Sudah Dua Kali Menteri Susi Ingin Mundur
"Semua sudah punya dan tahu working smart, working accountable and integrity, dan itu modal utama," kata Menteri Susi
BATAM.TRIBUNNEWS.COM, JAKARTA - "Saya yakin, tidak perlu berlama-lama di KKP (Kementerian Kelautan dan Perikanan)," ujar Menteri Perikanan dan Kelautan Susi Pudjiastuti.
Pernyataan yang disampaikan Menteri Susi dalam acara 'Refleksi Kinerja Satu Tahun Kementerian Kelautan dan Perikanan' di Gedung Mina Bahari III, Kementerian Kelautan dan Perikanan,Jumat (30/10/2015) pekan lalu.
Pernyataan Menteri Susi, adalah yang kedua kalinya diucapkan, berniat mundur dari kabinet pemerintahan Jokowi-JK.
Sebelumnya, pada September lalu, Susi Pudjiastuti mengatakan akan memilih mengundurkan diri dari jabatannya saat ini daripada membiarkan penggunaan alat penangkap ikan (API) pukat hela (trawl) dilegalkan.
Pernyataan itu dia sampaikan di depan anggota Himpunan Nelayan Seluruh Indonesia (HNSI).
"Kalau arad (alat tangkap ikan jenis trawl) ditarik sama kapal 100-200 GT, dibawa pakai pemberat begitu, ditarik dua perahu, apalagi sepanjang 50 kilometer, seram Pak. Kalau saya diharuskan gitu, saya resign, Pak dari pekerjaan saya," ujar Susi di Kantor KKP, Senin (7/9/2015).
Kini, Susi mengungkap dengan pernyataan yang sama. Ia mengatakan tak perlu lagi berlama-lama menjadi menteri. Menteri Susi punya alasan, sudah ada perubahan kinerja kementerian di bawahnya ke arah yang lebih baik.

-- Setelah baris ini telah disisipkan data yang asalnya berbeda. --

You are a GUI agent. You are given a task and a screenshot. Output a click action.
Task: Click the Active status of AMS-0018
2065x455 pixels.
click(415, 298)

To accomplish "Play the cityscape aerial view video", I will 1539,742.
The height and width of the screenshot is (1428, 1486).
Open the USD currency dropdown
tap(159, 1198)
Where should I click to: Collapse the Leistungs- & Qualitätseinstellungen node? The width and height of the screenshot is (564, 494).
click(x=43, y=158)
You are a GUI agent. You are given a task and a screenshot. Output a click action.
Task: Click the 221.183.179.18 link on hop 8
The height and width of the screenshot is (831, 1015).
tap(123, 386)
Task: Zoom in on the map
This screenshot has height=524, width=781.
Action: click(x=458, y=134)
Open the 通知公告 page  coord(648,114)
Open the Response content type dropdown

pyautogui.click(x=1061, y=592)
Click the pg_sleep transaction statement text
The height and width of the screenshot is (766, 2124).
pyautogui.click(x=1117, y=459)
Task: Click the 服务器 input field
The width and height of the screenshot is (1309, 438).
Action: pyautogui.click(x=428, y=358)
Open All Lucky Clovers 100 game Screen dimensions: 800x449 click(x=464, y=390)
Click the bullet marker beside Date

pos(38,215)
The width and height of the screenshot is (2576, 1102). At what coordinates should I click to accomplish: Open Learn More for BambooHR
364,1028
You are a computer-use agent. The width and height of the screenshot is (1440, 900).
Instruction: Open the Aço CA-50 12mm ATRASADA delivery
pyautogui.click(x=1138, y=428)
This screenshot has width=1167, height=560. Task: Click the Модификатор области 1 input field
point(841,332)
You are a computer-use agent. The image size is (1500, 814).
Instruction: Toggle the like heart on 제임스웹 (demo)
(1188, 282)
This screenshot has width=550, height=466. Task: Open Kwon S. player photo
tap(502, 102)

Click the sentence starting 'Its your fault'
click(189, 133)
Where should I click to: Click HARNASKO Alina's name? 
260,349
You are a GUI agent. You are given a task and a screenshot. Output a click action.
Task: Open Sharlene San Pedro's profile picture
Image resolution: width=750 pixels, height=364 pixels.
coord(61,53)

"Saya yakin, tidak perlu berlama-lama di KKP. Semua sudah punya dan tahu working smart, working accountable and integrity, dan itu modal utama," kata Menteri Susi.
Susi mempertegas, SDM Kementerian KP yang berkualitas, bisa menjadi 'kendaraan' bagi kementerian agar bisa meningkatkan performanya. Ia juga meminta, agar para pejabat eselon I kementerian bisa turut tampil ke publik.
Hal ini terlihat dari para pejabat eselon I yang turut memaparkan kinerja setahun KKP. "Biar bapak-bapak melihat bahwa Kementerian Kelautan dan Perikanan bukanlah Susi Pudjiastuti saja," kata dia.
Selain itu, Susi pun sempat menceritakan pengalamannya saat pertama kali menjabat sebagai menteri. Dia menyebut sengaja "mengosongkan" isi kepalanya.
Hal ini bertujuan agar bisa menyerap aspirasi dari berbagai pihak. "Whatever will be, will be," kata dia.
Susi sempat mengungkap pesan Presiden Joko Widodo kepadanya sebelum pelantikan perlu ada perubahan dan mengubah.
"Itu kata yang menarik saya: attracting, change. Itu yang saya pikir jadi satu waktu dan aktivitas yang akan saya lakukan, yang akan sangat dinamis dan menarik. Saya tidak percaya jadi 'roller coaster'," kata dia
Pada bulan Mei lalu, Menteri Susi juga sempat angkat bicara soal adanya iming-iming uang sebesar Rp 5 triliun agar dirinya mundur dari kursi menteri. Menurut Susi, orang yang menawarinya itu adalah pengusaha illegal fishing.